If you're a lucky astroturfer, some paper will put your press release out as news. That's pretty much what a Daily News article did yesterday. In fact, it did not present much of any other point of view (though mild protests from Carmen Fariña's office were later added). It appears Fariña's office has some sort of junk science VAM formula to show progress, or lack thereof, on the part of ELLs. It seems to entail the NYSESLAT exam and some other English exams, like the elementary school ELA or maybe the NY State Regents. Neither the ELA tests nor the English Regents are designed to measure language acquisition (and your humble correspondent feels it's absurd to have newcomers take these tests at all).
The fact is the new NYSESLAT test has been given precisely once. Any other test with which they compare it was substantially different, and if that's what Fariña's office is doing, well, it doesn't know what it's doing. I know this well because I administer the NYSESLAT each and every year. The new NYSESLAT, like the aforementioned exams, does not measure language acquisition. It used to at least try, but now it's all Common Corey. For the edification of confused NYC DOE officials, as well as the CEO of so-called Families for Excellent Schools, the purpose of ESL is to help newcomers acquire English. It is not, as some genius at DOE stated on a Powerpoint, to prepare them for core content courses (though it certainly helps).
Last year's NYSESLAT test was largely about doing close reading. This is not a language specific skill, and in fact any and all reading skills transfer with time, something so-called Families for Excellent Schools did not really account for. Nor, it appears, has the DOE. Of course, since absolutely no one mentioned in this article appears to have the remotest interest in language acquisition or what that entails, this is no surprise.

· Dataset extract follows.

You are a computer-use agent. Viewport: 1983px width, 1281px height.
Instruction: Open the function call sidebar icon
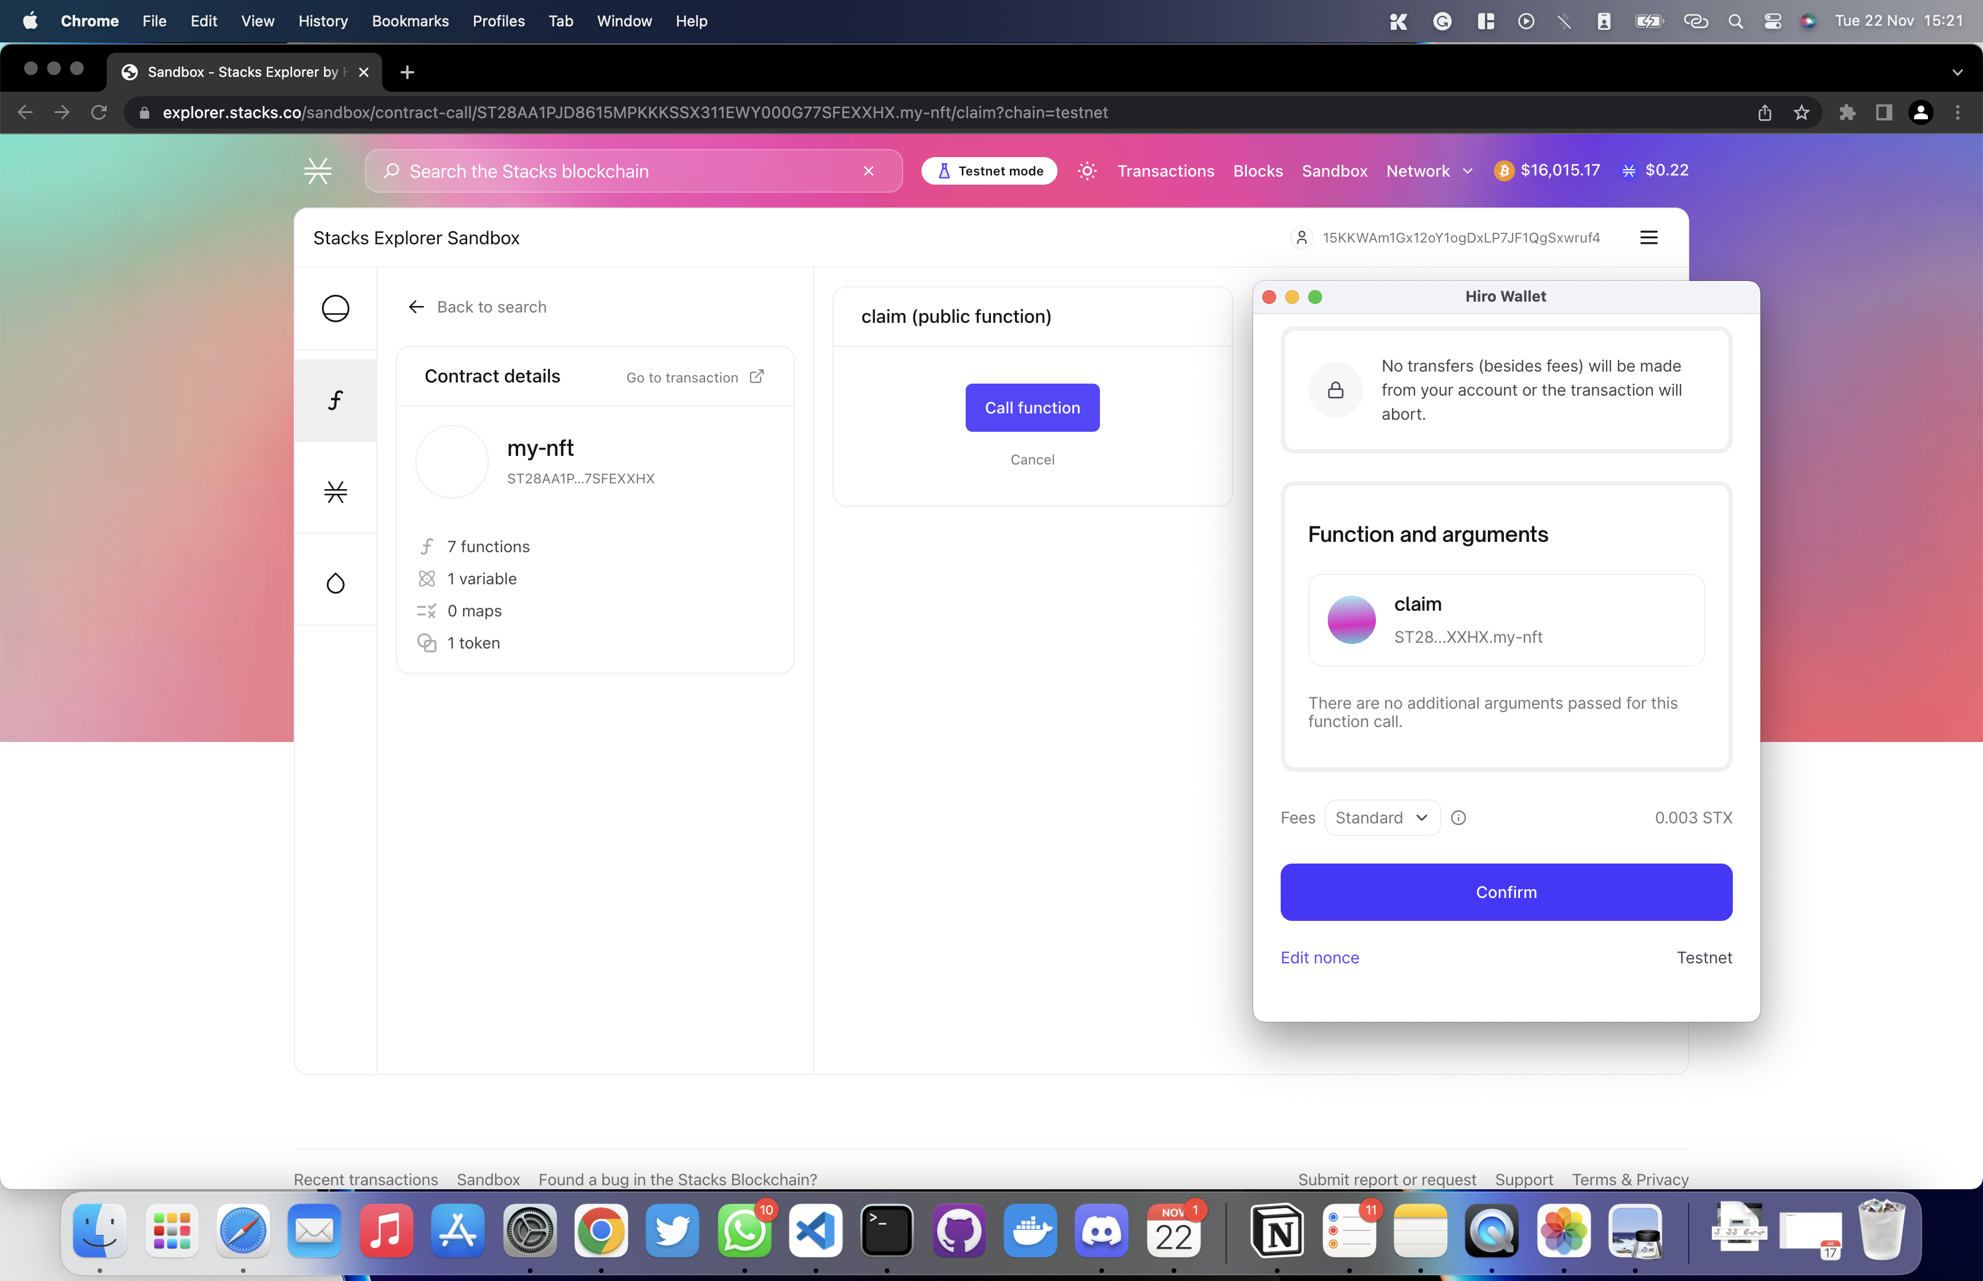pyautogui.click(x=335, y=401)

It's funny, because right now, while this article merits placement in the Daily News, ESL instruction has been cut to the bone in NY State. I happen to know the writer of this Daily News piece is aware of this, because I sent it to him personally. I'm going to send it to him again just to make sure. I'm a little curious how severe cuts in English instruction for newcomers do not merit mention, but a press release from a Moskowitz PR firm masquerading as grassroots is a big deal.
No one bothers to ask me what's going on with ELLs because I am not qualified. I only see them come into my classroom every day of my life. Yesterday I had a girl come into my classroom, speak Spanish to me and everyone in it, and act like everything was fine. My students were pretty surprised.
I took her outside and told her, in Spanish, she had to speak English in my classroom. I asked if she understood and she said she didn't. This was a first for me. I told her I would not speak Spanish with her in the classroom and that I would not answer questions addressed to me in Spanish. She found that unreasonable. I told her I couldn't speak Chinese or Korean for my other students, and that until I could translate for all, classroom business would take place in English. I offered to explain it to her mom by phone and have mom explain it to her, and she seemed to understand a little better. But just to make sure, I had a dean who speaks Spanish better than I do give her chapter and verse.
Now it's great that so-called Families for Excellent Schools are interested in ELLs. Even as I deplore their outlandish ignorance, I applaud them for their concern. Since they are such big proponents of the Got to Go List Moskowitz Academies, I'm sure they'll urge Eva to start taking in all beginner ESL students, including those SIFE students who don't know how to read and write in their first languages. Do you know how many of these kids are now in the much ballyhooed Moskowitz Academies? Exactly zero. (And it would probably be fewer if they could do anything about it.)
Personally, I'm not at all surprised that math scores are down for kids who don't speak English. I'm not at all surprised that schools with high percentages of non-English speakers have lower test scores. After all, they don't speak English. I regret that is evident to neither the DOE nor so-called Families for Excellent Schools.
I suggest Eva Moskowitz and her BFF, the CEO of so-called Families for Excellent Schools travel to China, take a bunch of tests in Chinese and share their results with us. After all, since they're so horrified by these test results I'm certain they'd do much better. And since the new plan in NY State entails teaching ESL via magic, rather than classroom time, and since this is noteworthy to neither Moskowitz nor so-called Families for Excellent Schools, they should have no problem learning Chinese. Eva will work her magic and show her CEO pal how to be highly effective.
I don't know about you, but I'm gonna sit while I wait for that.